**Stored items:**
☆ ☆ ☆

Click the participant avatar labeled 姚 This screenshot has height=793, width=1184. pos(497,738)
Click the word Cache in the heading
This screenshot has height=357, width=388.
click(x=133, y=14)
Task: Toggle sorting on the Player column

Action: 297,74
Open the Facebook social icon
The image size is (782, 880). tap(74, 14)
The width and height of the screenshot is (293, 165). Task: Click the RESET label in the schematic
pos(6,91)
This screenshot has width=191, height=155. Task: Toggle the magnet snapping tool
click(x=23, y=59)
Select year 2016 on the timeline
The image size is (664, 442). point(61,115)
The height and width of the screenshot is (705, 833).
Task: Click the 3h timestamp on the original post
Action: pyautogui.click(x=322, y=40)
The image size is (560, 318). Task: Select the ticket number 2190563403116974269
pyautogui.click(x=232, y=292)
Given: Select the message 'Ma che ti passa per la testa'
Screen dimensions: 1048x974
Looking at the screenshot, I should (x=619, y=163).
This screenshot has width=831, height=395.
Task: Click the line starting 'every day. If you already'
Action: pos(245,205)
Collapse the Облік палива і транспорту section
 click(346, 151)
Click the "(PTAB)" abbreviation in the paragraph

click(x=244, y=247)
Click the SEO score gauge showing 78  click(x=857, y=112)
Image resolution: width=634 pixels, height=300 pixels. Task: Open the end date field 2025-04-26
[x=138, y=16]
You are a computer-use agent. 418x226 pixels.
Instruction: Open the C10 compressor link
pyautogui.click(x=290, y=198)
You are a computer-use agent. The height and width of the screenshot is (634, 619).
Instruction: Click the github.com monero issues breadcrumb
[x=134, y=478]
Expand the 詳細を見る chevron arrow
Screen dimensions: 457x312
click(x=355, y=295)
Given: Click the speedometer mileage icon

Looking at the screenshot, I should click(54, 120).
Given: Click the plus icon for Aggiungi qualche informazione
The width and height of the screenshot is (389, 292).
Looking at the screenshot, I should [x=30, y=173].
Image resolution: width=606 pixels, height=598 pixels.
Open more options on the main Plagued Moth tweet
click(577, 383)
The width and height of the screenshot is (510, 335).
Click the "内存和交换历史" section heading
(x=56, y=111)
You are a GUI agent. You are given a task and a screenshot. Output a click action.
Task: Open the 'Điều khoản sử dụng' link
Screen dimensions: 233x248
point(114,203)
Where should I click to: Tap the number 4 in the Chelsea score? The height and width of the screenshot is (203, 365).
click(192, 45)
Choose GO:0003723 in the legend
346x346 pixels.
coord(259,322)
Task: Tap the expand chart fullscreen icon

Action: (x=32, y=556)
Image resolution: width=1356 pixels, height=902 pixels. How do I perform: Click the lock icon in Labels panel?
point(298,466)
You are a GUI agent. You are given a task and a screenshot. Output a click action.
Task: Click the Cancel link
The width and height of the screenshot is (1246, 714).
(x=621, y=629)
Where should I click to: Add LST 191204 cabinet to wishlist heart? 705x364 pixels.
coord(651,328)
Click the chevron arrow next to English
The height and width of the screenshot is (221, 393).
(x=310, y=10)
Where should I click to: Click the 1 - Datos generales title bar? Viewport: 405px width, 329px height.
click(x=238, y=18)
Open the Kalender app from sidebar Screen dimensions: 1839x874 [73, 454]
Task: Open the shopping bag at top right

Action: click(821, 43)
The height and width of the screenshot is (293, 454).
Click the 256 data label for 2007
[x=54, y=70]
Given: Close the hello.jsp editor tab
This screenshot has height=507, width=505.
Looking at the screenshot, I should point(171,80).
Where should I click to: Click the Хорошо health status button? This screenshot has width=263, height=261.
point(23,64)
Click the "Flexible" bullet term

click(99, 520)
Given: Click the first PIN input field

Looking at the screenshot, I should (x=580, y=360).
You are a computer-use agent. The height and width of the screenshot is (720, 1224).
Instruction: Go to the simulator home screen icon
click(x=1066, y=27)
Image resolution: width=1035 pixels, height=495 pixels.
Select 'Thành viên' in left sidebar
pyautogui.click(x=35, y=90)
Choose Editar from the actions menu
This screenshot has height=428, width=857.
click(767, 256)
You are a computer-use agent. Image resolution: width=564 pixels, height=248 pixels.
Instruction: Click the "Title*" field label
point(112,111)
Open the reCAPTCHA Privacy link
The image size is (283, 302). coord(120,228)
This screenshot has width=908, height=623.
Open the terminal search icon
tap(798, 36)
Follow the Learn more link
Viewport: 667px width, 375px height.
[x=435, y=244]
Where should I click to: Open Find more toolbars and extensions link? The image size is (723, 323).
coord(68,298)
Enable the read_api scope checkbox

☆ ☆ ☆

**YOUR ASSIGNMENT:**
Give back exactly the lines above starting at the line where "Instruction: Click the github.com" appears and ending at the line where "Image resolution: width=606" appears, both included, with no other lines.

**ANSWER SECTION:**
Instruction: Click the github.com monero issues breadcrumb
[x=134, y=478]
Expand the 詳細を見る chevron arrow
Screen dimensions: 457x312
click(x=355, y=295)
Given: Click the speedometer mileage icon

Looking at the screenshot, I should click(54, 120).
Given: Click the plus icon for Aggiungi qualche informazione
The width and height of the screenshot is (389, 292).
Looking at the screenshot, I should [x=30, y=173].
Image resolution: width=606 pixels, height=598 pixels.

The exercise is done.